The study design was retrospective, and 2 important outcome measurements emanated from the interviews with the managers. Thus, we did not follow up the proposed actions for improvement ourselves. This drawback was discussed when the study was planned, and the option to follow up all proposed actions by ourselves was not considered feasible. It could also be questioned whether the managers were able to recall the necessary details some years afterward. However, most of the analyses dealt with a change in the organization. Such are not so common, which also arouse a lot of emotion in the staff, and therefore, it is reasonable to think that the analyses were well remembered by the managers. In summary, we consider our conclusions reasonably reliable.
More than two-thirds of the analyses involved a proposed change in the organization, and consequently, the treatment processes already in use were seldom questioned. Considering the number of adverse events normally registered in hospitals, this was unexpected. We can only speculate on possible reasons. Perhaps root cause analysis (RCA) was considered sufficient or the organization may have used the incident reporting system to make aggregated analyses of common causes. Moreover, it may be difficult to enroll ordinary physicians and nurses into the HFMEA teams because of their primary duties, considering that HFMEAs are more time consuming than are RCAs. Thus, it may be understandable that organizational change was given priority. In addition, the estimated cost for HFMEAs was twice as high as the cost of RCAs in our organization. Therefore, it may be argued that the balance between organizational change and processes in actual use was economically efficient.
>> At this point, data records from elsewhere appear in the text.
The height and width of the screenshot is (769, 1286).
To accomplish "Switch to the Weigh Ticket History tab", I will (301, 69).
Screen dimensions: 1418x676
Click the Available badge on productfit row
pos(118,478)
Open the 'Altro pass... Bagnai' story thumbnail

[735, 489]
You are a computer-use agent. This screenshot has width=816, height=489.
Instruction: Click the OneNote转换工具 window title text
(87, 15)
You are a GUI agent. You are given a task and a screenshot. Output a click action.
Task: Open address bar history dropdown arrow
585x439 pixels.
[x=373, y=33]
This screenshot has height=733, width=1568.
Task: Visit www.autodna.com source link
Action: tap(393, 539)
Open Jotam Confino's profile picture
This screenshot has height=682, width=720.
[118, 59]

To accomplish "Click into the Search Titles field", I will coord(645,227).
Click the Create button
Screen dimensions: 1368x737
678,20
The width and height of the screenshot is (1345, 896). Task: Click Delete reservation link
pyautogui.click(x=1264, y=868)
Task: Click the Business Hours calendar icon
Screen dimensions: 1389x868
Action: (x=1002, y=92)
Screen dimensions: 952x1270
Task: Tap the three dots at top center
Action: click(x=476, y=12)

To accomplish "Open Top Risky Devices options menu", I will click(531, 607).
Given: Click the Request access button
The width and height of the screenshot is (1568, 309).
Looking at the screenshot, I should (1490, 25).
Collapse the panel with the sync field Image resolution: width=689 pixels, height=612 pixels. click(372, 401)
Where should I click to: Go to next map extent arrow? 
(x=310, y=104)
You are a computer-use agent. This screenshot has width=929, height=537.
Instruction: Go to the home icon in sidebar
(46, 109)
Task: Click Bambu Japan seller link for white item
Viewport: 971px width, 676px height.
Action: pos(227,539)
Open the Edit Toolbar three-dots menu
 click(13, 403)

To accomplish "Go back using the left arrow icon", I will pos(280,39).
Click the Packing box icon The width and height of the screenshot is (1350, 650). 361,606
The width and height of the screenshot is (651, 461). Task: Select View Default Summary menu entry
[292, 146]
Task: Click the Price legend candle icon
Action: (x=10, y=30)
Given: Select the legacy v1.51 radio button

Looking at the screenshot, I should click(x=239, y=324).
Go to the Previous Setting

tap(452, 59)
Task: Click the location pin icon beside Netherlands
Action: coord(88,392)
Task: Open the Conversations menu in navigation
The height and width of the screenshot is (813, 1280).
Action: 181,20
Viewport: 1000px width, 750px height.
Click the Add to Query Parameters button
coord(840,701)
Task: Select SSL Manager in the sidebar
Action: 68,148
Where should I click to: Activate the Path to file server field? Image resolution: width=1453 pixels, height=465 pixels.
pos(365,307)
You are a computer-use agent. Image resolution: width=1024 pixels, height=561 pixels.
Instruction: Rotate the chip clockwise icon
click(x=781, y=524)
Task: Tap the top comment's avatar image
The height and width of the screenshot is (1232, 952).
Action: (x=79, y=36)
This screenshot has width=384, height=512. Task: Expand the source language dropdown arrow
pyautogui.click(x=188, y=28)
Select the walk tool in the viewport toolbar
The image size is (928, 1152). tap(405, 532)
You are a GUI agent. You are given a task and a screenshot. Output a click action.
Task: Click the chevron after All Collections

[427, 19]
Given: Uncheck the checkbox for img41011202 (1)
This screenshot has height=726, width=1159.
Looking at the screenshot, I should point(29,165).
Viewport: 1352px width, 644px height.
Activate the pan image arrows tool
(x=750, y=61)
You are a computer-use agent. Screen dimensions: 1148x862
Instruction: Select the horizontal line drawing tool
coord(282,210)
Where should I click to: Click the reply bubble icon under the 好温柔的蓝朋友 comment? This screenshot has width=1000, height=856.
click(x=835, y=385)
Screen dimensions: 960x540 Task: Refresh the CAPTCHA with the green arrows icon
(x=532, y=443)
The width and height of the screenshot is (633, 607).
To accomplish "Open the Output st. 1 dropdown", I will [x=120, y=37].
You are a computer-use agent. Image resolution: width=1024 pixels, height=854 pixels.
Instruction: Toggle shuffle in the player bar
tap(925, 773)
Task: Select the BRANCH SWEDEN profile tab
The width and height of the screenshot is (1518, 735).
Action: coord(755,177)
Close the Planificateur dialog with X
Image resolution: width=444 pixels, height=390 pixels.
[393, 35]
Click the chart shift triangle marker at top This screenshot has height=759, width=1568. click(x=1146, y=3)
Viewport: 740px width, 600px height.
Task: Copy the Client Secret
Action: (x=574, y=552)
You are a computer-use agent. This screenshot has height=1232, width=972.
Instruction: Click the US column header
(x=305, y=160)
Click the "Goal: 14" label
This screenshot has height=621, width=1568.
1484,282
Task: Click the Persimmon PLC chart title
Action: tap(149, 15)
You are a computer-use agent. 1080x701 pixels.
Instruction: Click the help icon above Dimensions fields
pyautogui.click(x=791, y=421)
The policy in our organization was to educate a number of persons in this modified HFMEA method. However, this study shows that only a few of those gained thorough experience, and therefore, we now consider it sufficient to have only 10 to 15 well-trained individuals in an organization of our size. This presupposes that they are given enough time and others are given resources to fulfill their task.
A well-written report is often mandatory for the project. However, in this study, it was not possible to demonstrate a correlation between the quality of the reports and the outcome measurements used. In our organization, the report is accompanied by an oral presentation. Perhaps the managers considered the oral report to be sufficient for making necessary decisions and then handed over the report to a subordinate, who was assigned to implement the risk improvement measures. Writing reports takes several hours, which could perhaps be spent more efficiently. Therefore, we believe that the written report should be simplified.
The ultimate question that has to be answered is whether the risk improvement measures that were implemented really influenced patient safety. To our knowledge, there are no such studies in the medical literature, and such studies would greatly support the decision on when to use the HFMEA. Although the HFMEA method is considered a useful tool by many, including the authors of the present study, its effectiveness has to be challenged.11,12 There is a need for further studies on its cost-effectiveness.
Most of the proposed actions were implemented. The use of the HFMEA can be improved using fewer team leaders but with more experience. The work involved in writing a report can be reduced without loss of impact on the organization.